**TEXTE À LIRE**
##############################

Noir sur blanc – Voyage en Allemagne, un documentaire de Pagonis Pagonakis et Susanne Jäger à voir sur Arte le mardi 25 janvier dans le cadre d’une soirée thématique sur le racisme. Le documentaire sera suivi d’un débat, présenté par Thomas Kausch, avec la participation de l’auteur du journaliste Günter Wallraff.
Le racisme au quotidien
Trente ans après s’être glissé dans la peau d’un immigré turc en Allemagne, Günter Wallraff s’est fait passer, une année durant, pour un Somalien. Un document impitoyable, qui montre combien le racisme ordinaire reste enraciné dans nos sociétés.

##############################

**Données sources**

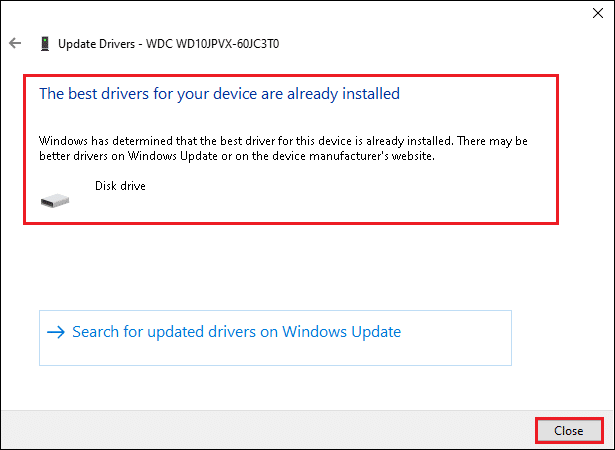Click the 'Disk drive' device label
615x450 pixels.
(x=120, y=186)
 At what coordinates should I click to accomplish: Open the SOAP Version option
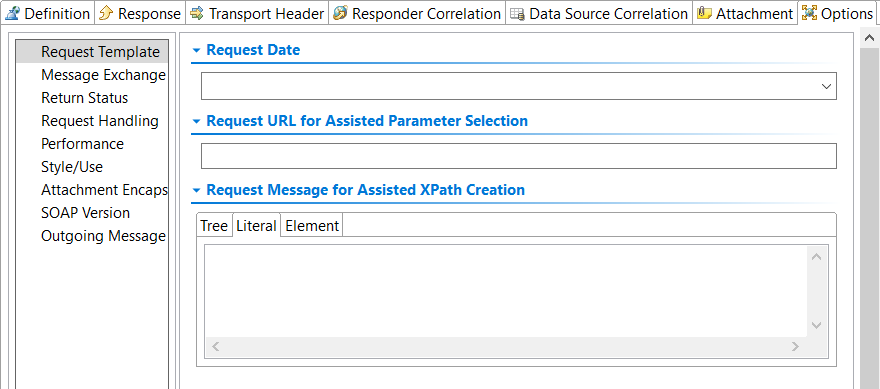click(85, 213)
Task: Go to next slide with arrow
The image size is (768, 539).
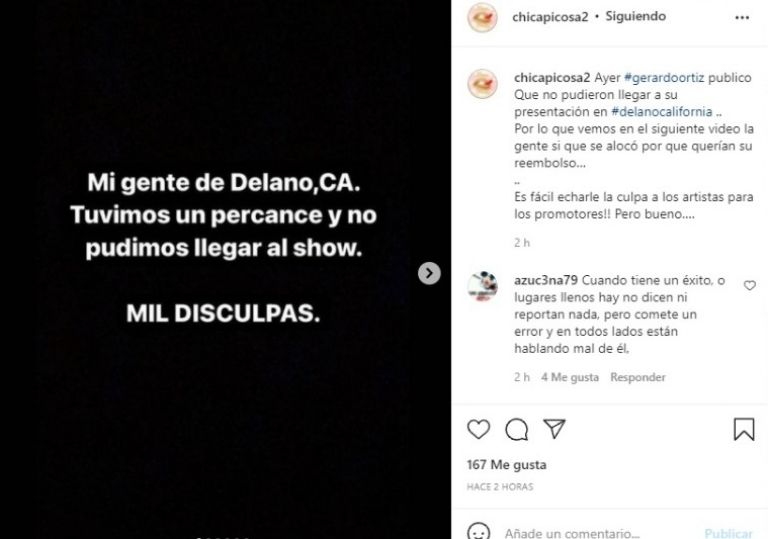Action: point(429,273)
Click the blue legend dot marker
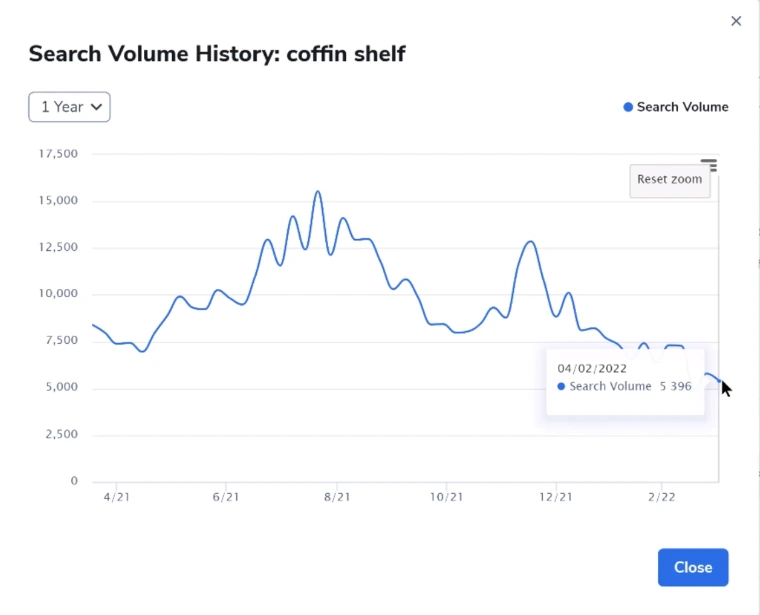 (628, 107)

##############################

**TRAVAIL À FAIRE**
Prolongez le texte sur le documentaire Noir sur blanc à partir de sa dernière phrase. Ce matériel est distinct du texte sur le documentaire Noir sur blanc.

**RÉSULTAT OBTENU**
Vingt-cinq ans après la publication de son livre Tête de Turc, qui dénonçait la xénophobie de la société allemande d’alors, Günter Wallraff se lance dans une nouvelle aventure et décide de se glisser dans la peau d’un Africain. Pendant une année et à l’aide d’une caméra cachée, Günter Wallraff, alias l’immigré somalien Kwami, traverse l’Allemagne et révèle les nouveaux visages du racisme. Que ce soit à la recherche d’un appartement, dans le métro, devant une boîte de nuit, parmi des supporters d’une équipe de foot à la sortie d’un match ou d’un club de randonneurs, le constat qu’il tire de cette nouvelle expérience n’est guère réjouissant : « Lorsque j’ai commencé mon travail, il y a quarante ans, je n’étais pas le seul à espérer un lent progrès vers plus d’humanité et plus de justice. Si je continue à me battre par mes reportages et mes livres, je suis de plus en plus saisi par le doute. Nous avons subi, ces derniers temps, trop de revers : l’injustice a progressé, les conditions de vie ne sont pas devenues plus humaines, bien au contraire. »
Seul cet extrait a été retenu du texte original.